Certes, la marquise ne pouvait rien faire de plus déplacé, de plus coupable peut-être, que de confier son secret à une jeune fille chaste, pour laquelle l’amour avait encore des mystères où l’imagination n’avait voulu pénétrer ; mais Joséphine n’était plus maîtresse d’elle-même. Elle déroula devant sa cousine, avec une sorte de cynisme exalté, tout le triste roman de ses amours avec le Corinthien ; et elle termina par une théorie du suicide qui n’était pas trop affectée dans ce moment-là.

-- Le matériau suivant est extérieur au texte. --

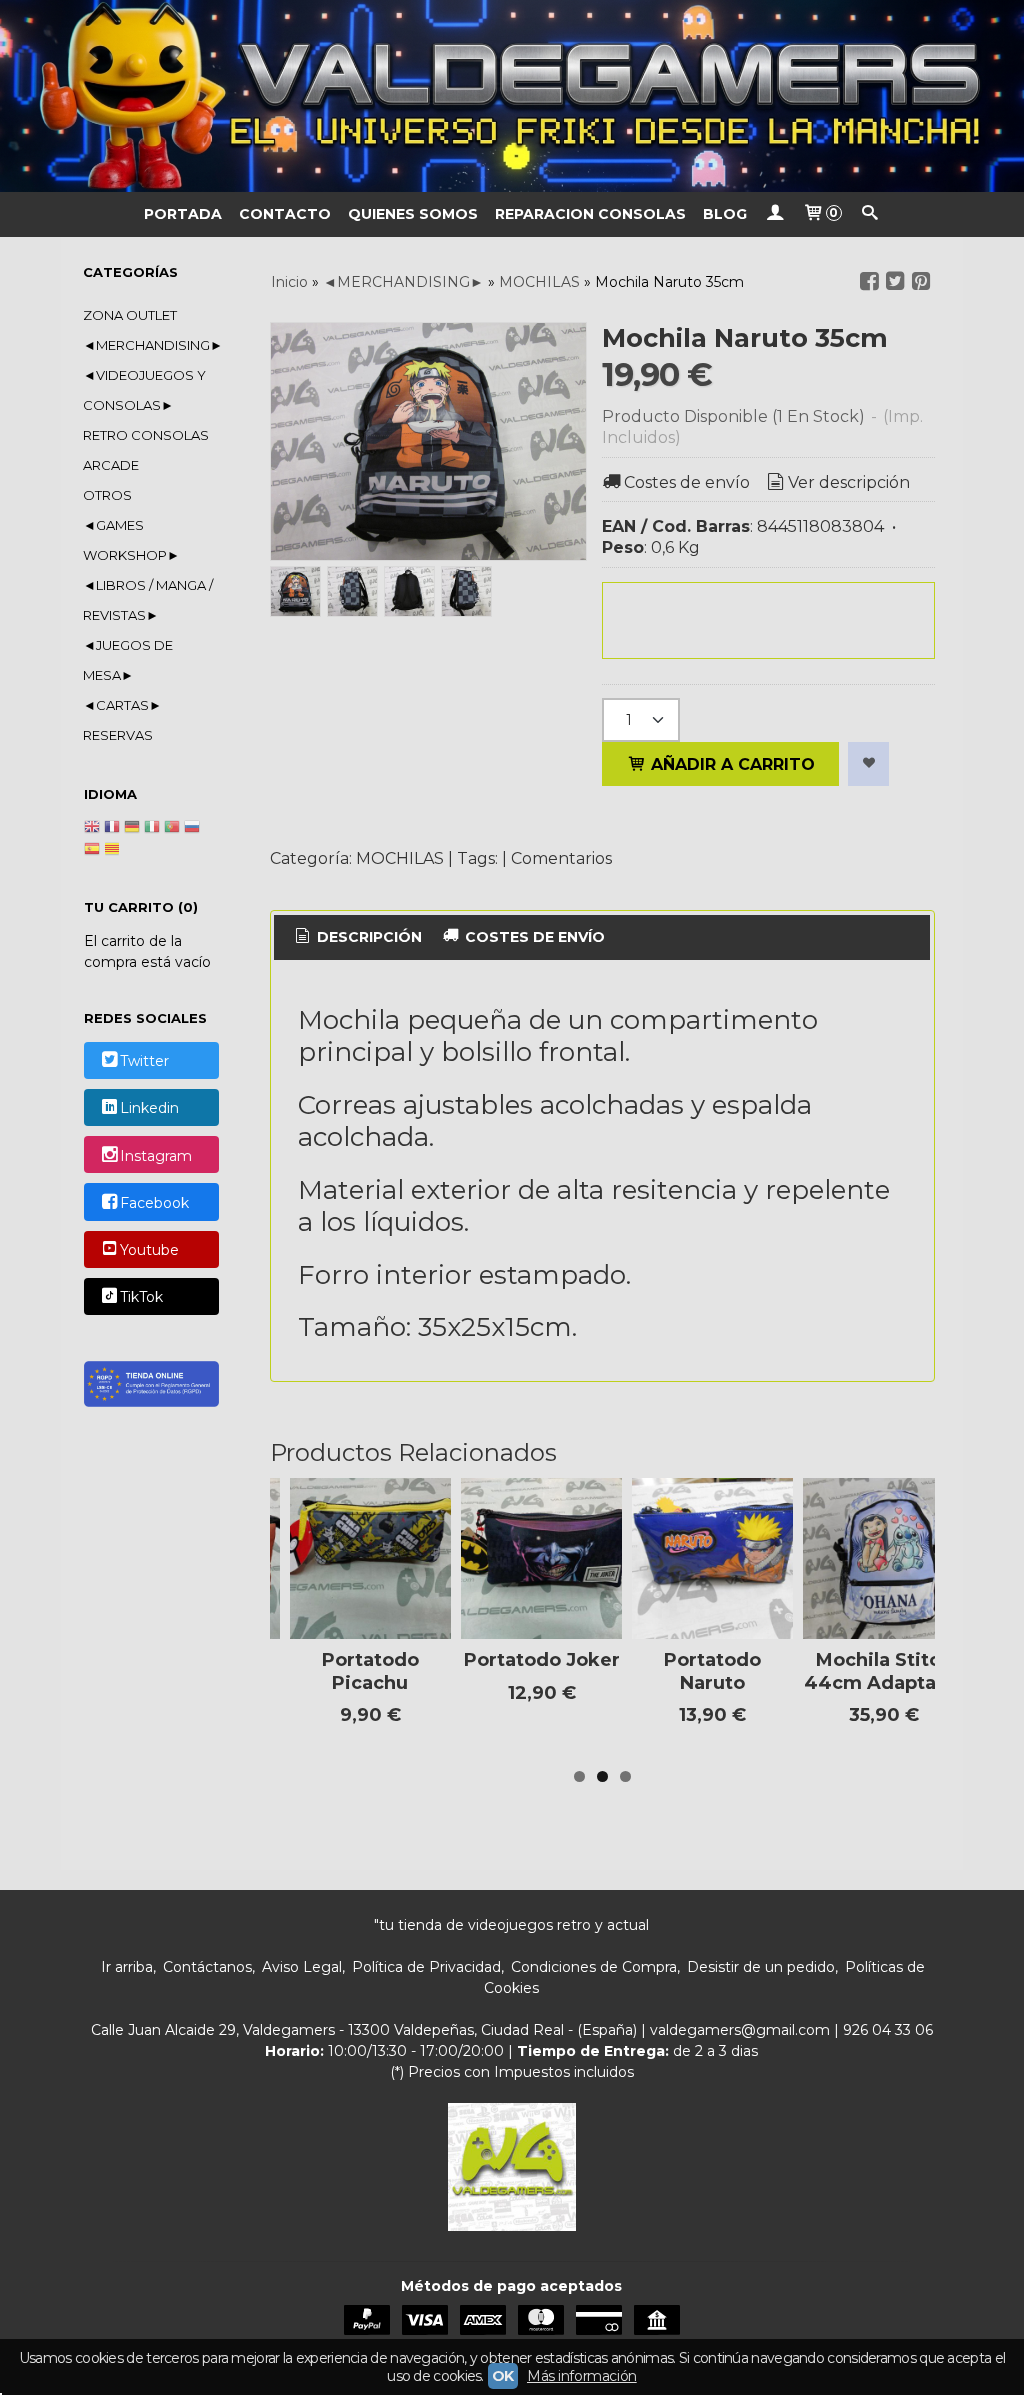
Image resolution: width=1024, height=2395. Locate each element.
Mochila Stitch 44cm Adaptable (884, 1671)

Yseult écouta ce récit en silence et les yeux baissés. Plusieurs fois la rougeur lui monta au visage, plusieurs fois elle fut sur le point d’arrêter l’effusion de Joséphine. Mais chaque fois elle se commanda le courage, étouffa un soupir, et se soutint ferme et résolue, comme une jeune sœur de charité qui voit pour la première fois une opération de chirurgie, et qui, prête à défaillir, surmonte son dégoût et son effroi par la pensée d’être utile et de soulager un membre de la famille du Christ.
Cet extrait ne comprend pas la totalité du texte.